No eran nuestras esposas, ni nuestros hijos, ni nuestras odiadas y poco lucidas ocupaciones "ministeriales",
ni nuestros diáconos, ni nuestras "ovejas"; no eran las enfermedades, ni la ansiedad, ni el trabajo secular,
ni nuestra escasez de fondos, quienes nos frenaban e impedían; no eran las personas que nos rodeaban, ni
las circunstancias, sino Dios. No eran las situaciones que Dios no hacía nada por cambiar y que
obstinadamente queríamos evadir en lugar de someternos a ellas; no era la falta de poder, ni de medios,
ni que no fuera Su tiempo, aunque nuestra ceguera no quisiera reconocerlo. ¡No!, no era nada de todo eso
sino el Ángel de Yahwéh cerrándonos el paso, como lo hiciera con Balaam, apretando nuestro pie contra el
muro, para tratar de impedirnos llegar al lugar al que nunca debimos ir (y tratando de impedir que
dijéramos, hiciéramos o aún pensáramos lo que nunca deberíamos haber dicho, hecho o pensado).
Así pues, reconocer que el mal esta en ti, como le ocurrió a Pablo (Rom. 7:21) y debe ocurrirnos a
todos, es el primer paso en este viaje al otro lado del Jordán. Reconocer esto es admitir que eres
carnal, que estás en el desierto de Pentecostés, que estás ciego y que necesitas un Josué que te
agarre de la mano y te ayude a cruzar al otro lado ¡el lado de la madurez y de la vida en el
espíritu! Trágate pues tu orgullo y sométete al ayo o tutor que Dios te haya asignado. ¿Quién es
en tu caso dicho tutor? Si has llegado hasta aquí seguramente Dios ya te tiene uno aparejado, justo
al lado o está a punto de hacer entrada en tu vida. Un José de Arimatea que te unja para la
sepultura. Tal vez un líder de tu iglesia, tal vez tu cónyuge, al que por orgullo has renegado
someterte por tanto tiempo, tal vez otra persona.
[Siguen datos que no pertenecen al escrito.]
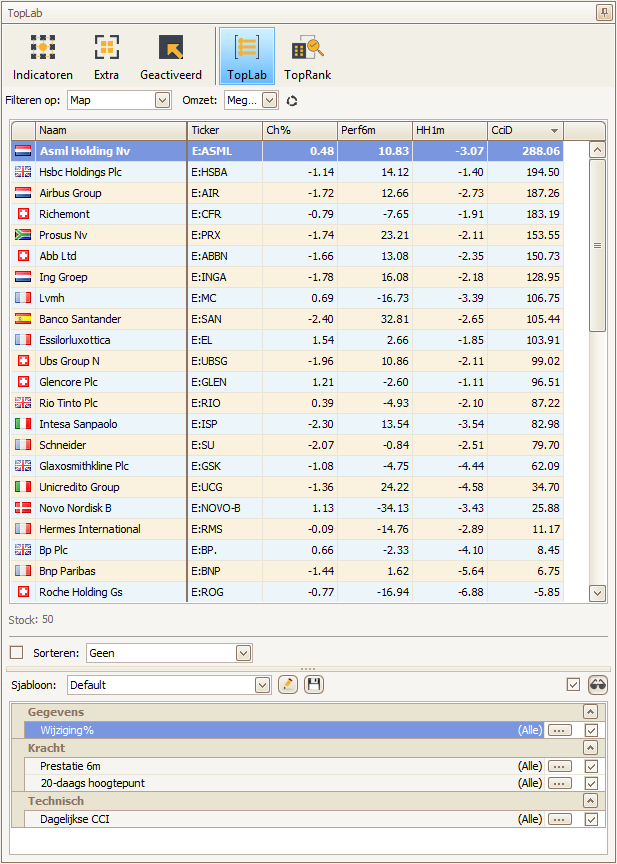Image resolution: width=617 pixels, height=864 pixels.
Task: Open the Geactiveerd toolbar icon
Action: click(x=170, y=56)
Tienes que ir a la cruz (y allí nadie te puede acompañar, ¡ni siquiera tu cónyuge!), rendirte,
cesando en toda tu actividad carnal. Aunque la misericordia de Dios siempre permitirá que
alguien, tal vez uno o dos, te sigan de lejos, como Pedro y Juan le siguieron a Él. Pero cuando
pendas de la cruz te sentirás abandonado de todos, hasta de Dios.
Desde la cruz deberás decidir bajar al sepulcro, al igual que Cristo decidió entregar Su Espíritu,
deberás entregarte en manos de tu sepulturero, firmando tu acta de defunción. Esto es algo así
como soltar la rama y saltar al vacío, confiando en que Alguien te recogerá antes de estrellarte
en el fondo del abismo; como un paracaidista salta confiado en que su paracaídas funcionará y se
abrirá en el tiempo preciso.
La experiencia de sepulcro es como abrazar el vacío, como en el lapso de tiempo que se produce
en un cambio de turno, desde que se marcha uno y deja el puesto vacante, hasta que llega el relevo.
Es una experiencia seca, rara, como de falta de aire, como de encerramiento, pero a un tiempo
sin dolor, solamente extrañeza. El desasimiento del hombre viejo carnal deja un vacío, una
nada, hasta que el hueco sea rellenado por el Todo. Entonces podrás entonar con Job, “de oídas te
había oído, pero ahora mis ojos te ven”. Sí, amigo, en la nada encontramos el Todo, ¡pero cuanto
2. nos cuesta saltar a ese vacío! Recuerda, en el sepulcro no se puede hacer nada, los muertos no
hacen nada ¡ni respiran! Eso incluirá tus devociones; ¡sí, especialmente tus devociones! …
carnales ...
El libro anónimo “La Nube del no Saber” explica como al igual que Moisés debemos entrar en la
nube tenebrosa y terrorífica, pero no quedarnos ahí, sino atravesarla y salir del otro lado. Esto es
negar nuestras potencias del alma, negar el “yo”, y confiar absolutamente en Dios.
Esta es la tarea:
No replicaré, no argumentaré, no me justificaré ni aunque crea que tengo razón.
Guardaré silencio (que se siente solo y calle, Lam. 3:28) y obedeceré
sometiéndome, incluso si considero que el trato es “injusto”.
En el proceso te ayudará el ayuno, si es necesario, para embridar tu carne, según el Espíritu te dé
a entender. Al respecto te sugiero el artículo “Contumacia, Estado Letal”.
Bueno, solo me queda decirte: REQUIESCAT IN PACE.